На сцене тут же подхватили это «хо-хо-хо», покатились от смеха.
И я не сдержалась. Я подумала, что они свиньи. Тупые свиньи. Хамы.
— А ну, вон отсюда, со сцены! Всем сесть. Вот сюда.
Посмотрели с удивлением и стали медленно сползать в первый ряд.

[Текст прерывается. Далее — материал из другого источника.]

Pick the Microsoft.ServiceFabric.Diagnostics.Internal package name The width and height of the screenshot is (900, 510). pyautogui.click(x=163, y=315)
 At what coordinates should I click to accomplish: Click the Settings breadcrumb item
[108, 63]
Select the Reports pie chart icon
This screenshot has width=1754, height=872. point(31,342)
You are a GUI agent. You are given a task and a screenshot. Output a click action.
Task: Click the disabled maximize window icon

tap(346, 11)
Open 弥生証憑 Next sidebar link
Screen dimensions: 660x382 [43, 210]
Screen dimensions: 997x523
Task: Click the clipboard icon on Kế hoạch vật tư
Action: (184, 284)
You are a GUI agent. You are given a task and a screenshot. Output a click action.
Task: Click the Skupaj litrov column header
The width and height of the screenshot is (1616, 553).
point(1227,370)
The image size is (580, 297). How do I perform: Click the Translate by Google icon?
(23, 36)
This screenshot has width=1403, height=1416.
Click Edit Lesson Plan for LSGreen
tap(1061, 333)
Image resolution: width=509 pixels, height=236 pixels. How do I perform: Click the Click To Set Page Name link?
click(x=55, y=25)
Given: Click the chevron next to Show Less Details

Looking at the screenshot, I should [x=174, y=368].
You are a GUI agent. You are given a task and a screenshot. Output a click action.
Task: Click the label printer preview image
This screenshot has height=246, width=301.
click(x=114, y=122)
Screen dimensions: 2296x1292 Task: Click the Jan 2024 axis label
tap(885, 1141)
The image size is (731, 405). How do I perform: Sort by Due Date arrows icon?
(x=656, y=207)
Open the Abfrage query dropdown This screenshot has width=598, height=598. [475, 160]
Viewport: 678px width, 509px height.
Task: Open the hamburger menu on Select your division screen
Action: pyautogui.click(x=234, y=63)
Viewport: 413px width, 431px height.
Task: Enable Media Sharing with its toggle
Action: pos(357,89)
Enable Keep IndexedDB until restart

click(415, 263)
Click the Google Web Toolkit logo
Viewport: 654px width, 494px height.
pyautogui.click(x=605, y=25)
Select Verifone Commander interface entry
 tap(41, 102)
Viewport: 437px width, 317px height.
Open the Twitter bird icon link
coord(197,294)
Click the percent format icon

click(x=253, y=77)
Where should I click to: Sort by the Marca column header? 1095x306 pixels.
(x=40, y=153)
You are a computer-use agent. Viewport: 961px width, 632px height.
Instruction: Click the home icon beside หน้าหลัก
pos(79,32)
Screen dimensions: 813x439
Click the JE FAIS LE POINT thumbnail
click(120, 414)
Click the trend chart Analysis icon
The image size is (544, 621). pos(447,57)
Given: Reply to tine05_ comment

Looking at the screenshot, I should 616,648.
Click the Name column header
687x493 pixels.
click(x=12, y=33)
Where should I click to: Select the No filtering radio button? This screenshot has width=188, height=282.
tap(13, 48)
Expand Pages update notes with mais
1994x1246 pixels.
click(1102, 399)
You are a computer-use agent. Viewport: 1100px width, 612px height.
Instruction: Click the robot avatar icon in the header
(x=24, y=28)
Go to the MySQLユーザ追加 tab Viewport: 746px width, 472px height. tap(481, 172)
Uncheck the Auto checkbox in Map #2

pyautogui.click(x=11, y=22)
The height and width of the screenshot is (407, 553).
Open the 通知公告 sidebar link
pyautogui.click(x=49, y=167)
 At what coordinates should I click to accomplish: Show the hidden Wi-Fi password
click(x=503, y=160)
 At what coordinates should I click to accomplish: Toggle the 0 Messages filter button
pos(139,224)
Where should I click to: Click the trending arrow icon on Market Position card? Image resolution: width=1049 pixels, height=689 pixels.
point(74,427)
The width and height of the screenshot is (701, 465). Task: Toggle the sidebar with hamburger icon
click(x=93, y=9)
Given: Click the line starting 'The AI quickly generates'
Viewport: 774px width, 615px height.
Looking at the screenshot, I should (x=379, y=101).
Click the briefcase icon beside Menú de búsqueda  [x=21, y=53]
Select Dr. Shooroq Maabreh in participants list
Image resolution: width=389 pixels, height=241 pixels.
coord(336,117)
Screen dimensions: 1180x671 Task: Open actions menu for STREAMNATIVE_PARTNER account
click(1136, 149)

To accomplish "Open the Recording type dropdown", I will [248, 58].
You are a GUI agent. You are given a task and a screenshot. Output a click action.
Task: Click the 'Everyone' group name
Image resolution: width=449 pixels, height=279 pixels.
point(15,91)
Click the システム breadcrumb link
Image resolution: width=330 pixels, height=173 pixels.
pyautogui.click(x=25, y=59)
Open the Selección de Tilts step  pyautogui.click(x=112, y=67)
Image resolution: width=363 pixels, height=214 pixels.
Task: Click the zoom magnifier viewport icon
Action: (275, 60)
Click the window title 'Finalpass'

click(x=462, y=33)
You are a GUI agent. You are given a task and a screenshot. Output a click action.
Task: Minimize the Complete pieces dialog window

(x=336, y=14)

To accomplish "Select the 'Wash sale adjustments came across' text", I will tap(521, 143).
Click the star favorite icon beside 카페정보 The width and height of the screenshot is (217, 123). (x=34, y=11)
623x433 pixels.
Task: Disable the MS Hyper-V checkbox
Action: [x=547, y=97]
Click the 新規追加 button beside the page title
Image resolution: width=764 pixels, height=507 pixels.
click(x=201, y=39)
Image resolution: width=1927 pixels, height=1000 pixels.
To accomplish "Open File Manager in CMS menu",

— Я ничего не буду с вами ставить. Ничего. Вы на это не способны. Вы просто не способны понять. Эти люди, что написали стихи, они все погибли. Им было почти столько же лет, сколько вам. Немногим больше. И им хотелось жить, любить друг друга. Целовать своих девушек. Но у них не было времени. Эта строчка — «целовать обугленными ртами» — вы хоть думали, что это значит?
Губы совсем пересохли от жажды, от раны, от бессонницы. Пересохли и растрескались. Так, что кажется, не губы — угли.